The work function of a metallic surface is `5.01 eV`. The photo - electrons are emitted when light of wavelength `2000 Å` falls on it . The potential difference applied to stop the fastest photo - electrons is `[ h = 4.14 xx 10^(-15) eV sec]`

To solve the problem, we will use Einstein's photoelectric equation, which relates the energy of the incident photons to the work function of the metal and the kinetic energy of the emitted photoelectrons. ### Step-by-Step Solution: 1. **Identify the given values:** - Work function \( W_0 = 5.01 \, \text{eV} \) - Wavelength of light \( \lambda = 2000 \, \text{Å} = 2000 \times 10^{-10} \, \text{m} \) - Planck's constant \( h = 4.14 \times 10^{-15} \, \text{eV sec} \) - Speed of light \( c = 3 \times 10^8 \, \text{m/s} \) 2. **Calculate the energy of the incident photons:** The energy \( E \) of the photons can be calculated using the formula: \[ E = \frac{hc}{\lambda} \] Substituting the values: \[ E = \frac{(4.14 \times 10^{-15} \, \text{eV sec})(3 \times 10^8 \, \text{m/s})}{2000 \times 10^{-10} \, \text{m}} \] 3. **Perform the calculation:** \[ E = \frac{(4.14 \times 3) \times 10^{-7}}{2000} \, \text{eV} \] \[ E = \frac{12.42 \times 10^{-7}}{2000} \, \text{eV} \] \[ E = 6.21 \times 10^{-10} \, \text{eV} \] 4. **Use Einstein's photoelectric equation:** According to the photoelectric equation: \[ E = W_0 + K_{\text{max}} \] where \( K_{\text{max}} = eV_0 \) (the maximum kinetic energy of the emitted electrons).
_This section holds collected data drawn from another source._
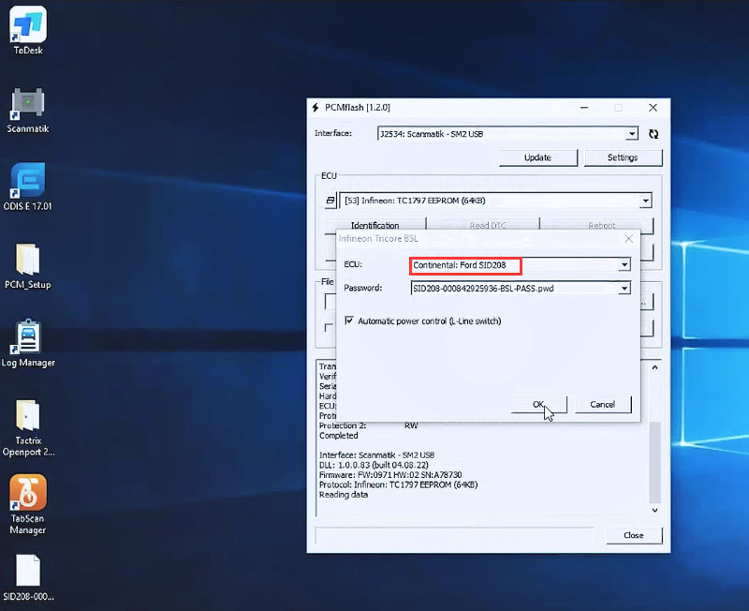Open Tactrix Openport 2 desktop icon
749x611 pixels.
[x=28, y=418]
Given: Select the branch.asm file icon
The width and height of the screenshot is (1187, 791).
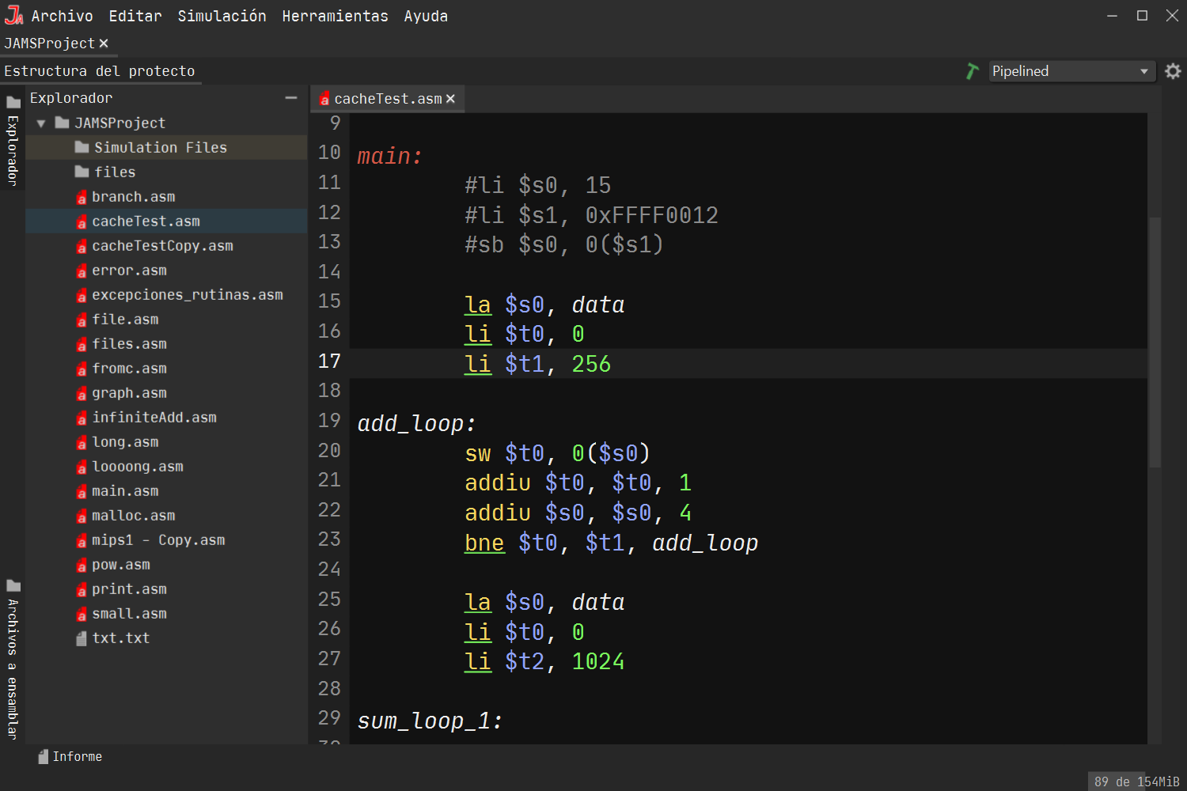Looking at the screenshot, I should [82, 196].
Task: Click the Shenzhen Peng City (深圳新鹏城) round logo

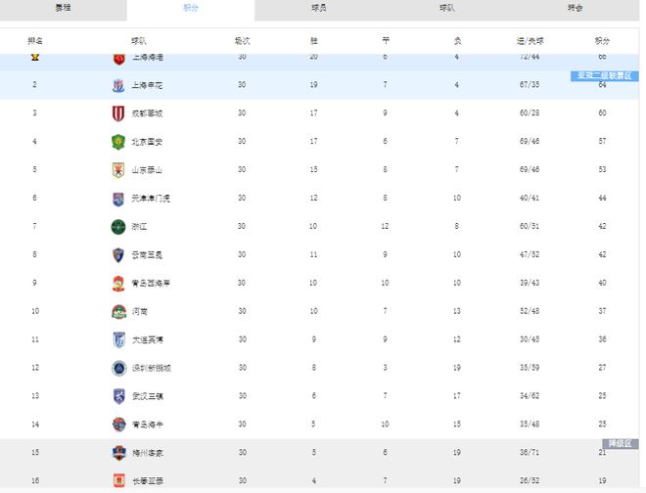Action: click(x=118, y=369)

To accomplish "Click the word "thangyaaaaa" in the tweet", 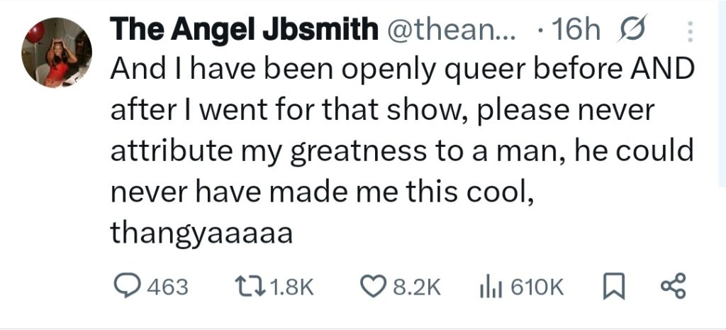I will click(201, 234).
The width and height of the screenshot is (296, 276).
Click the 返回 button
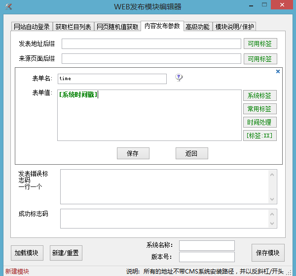[191, 153]
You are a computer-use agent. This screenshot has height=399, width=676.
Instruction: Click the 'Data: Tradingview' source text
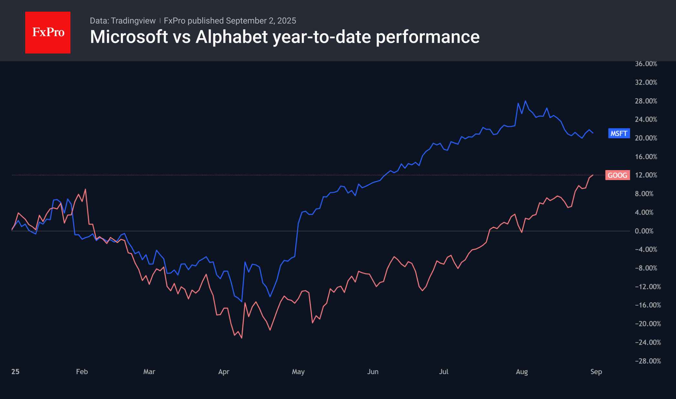pos(122,21)
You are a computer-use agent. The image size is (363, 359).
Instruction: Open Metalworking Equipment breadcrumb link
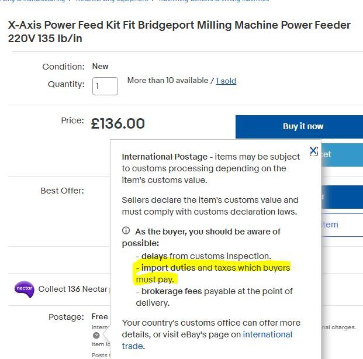pyautogui.click(x=112, y=1)
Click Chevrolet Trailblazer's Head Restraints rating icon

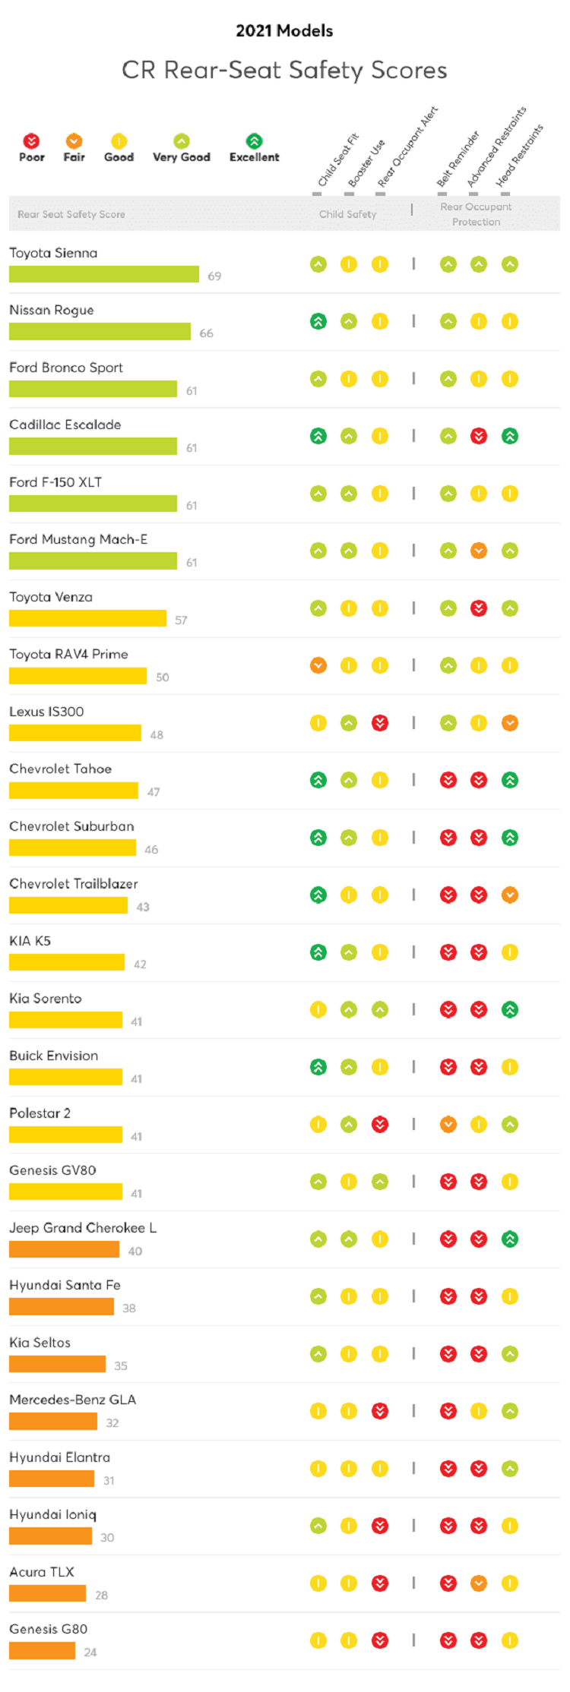click(x=510, y=895)
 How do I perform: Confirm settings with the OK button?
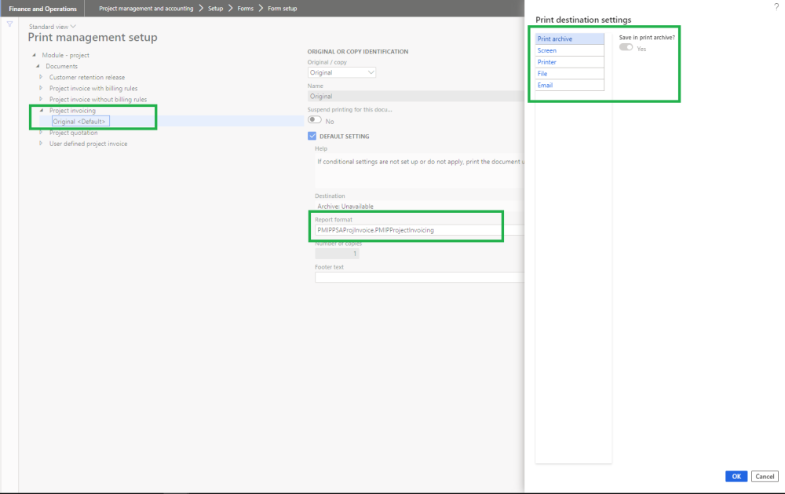[x=736, y=476]
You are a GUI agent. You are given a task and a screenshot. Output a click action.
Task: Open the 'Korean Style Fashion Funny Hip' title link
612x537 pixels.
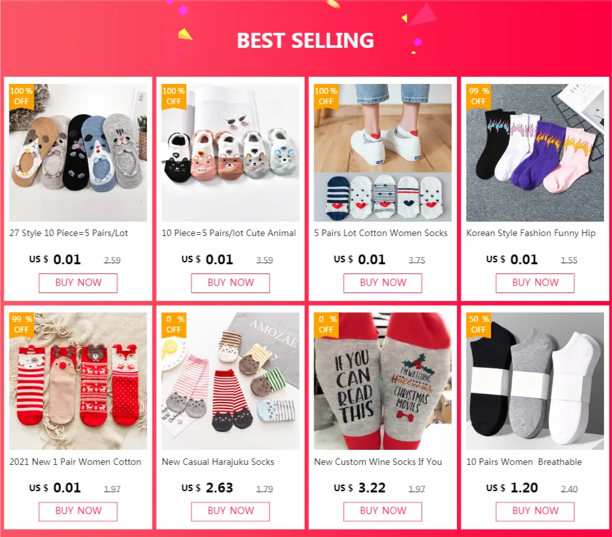tap(531, 233)
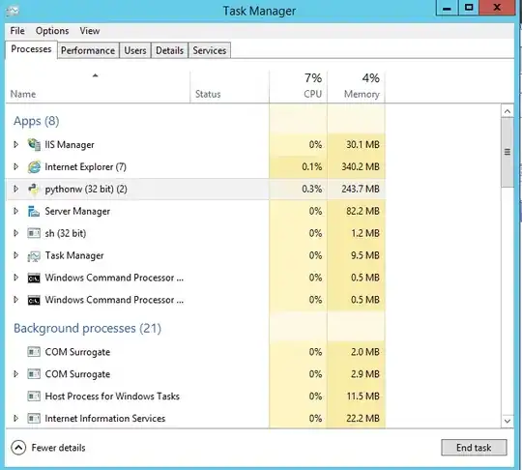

Rearranging gives: \[ eV_0 = E - W_0 \] 5. **Substituting the values:** \[ V_0 = \frac{E - W_0}{e} \] Since we are working in eV, we can directly substitute: \[ V_0 = E - W_0 \] \[ V_0 = 6.21 \, \text{eV} - 5.01 \, \text{eV} \] 6. **Calculate the stopping potential \( V_0 \):** \[ V_0 = 1.20 \, \text{V} \] ### Final Answer: The potential difference applied to stop the fastest photo-electrons is \( V_0 = 1.20 \, \text{V} \). ---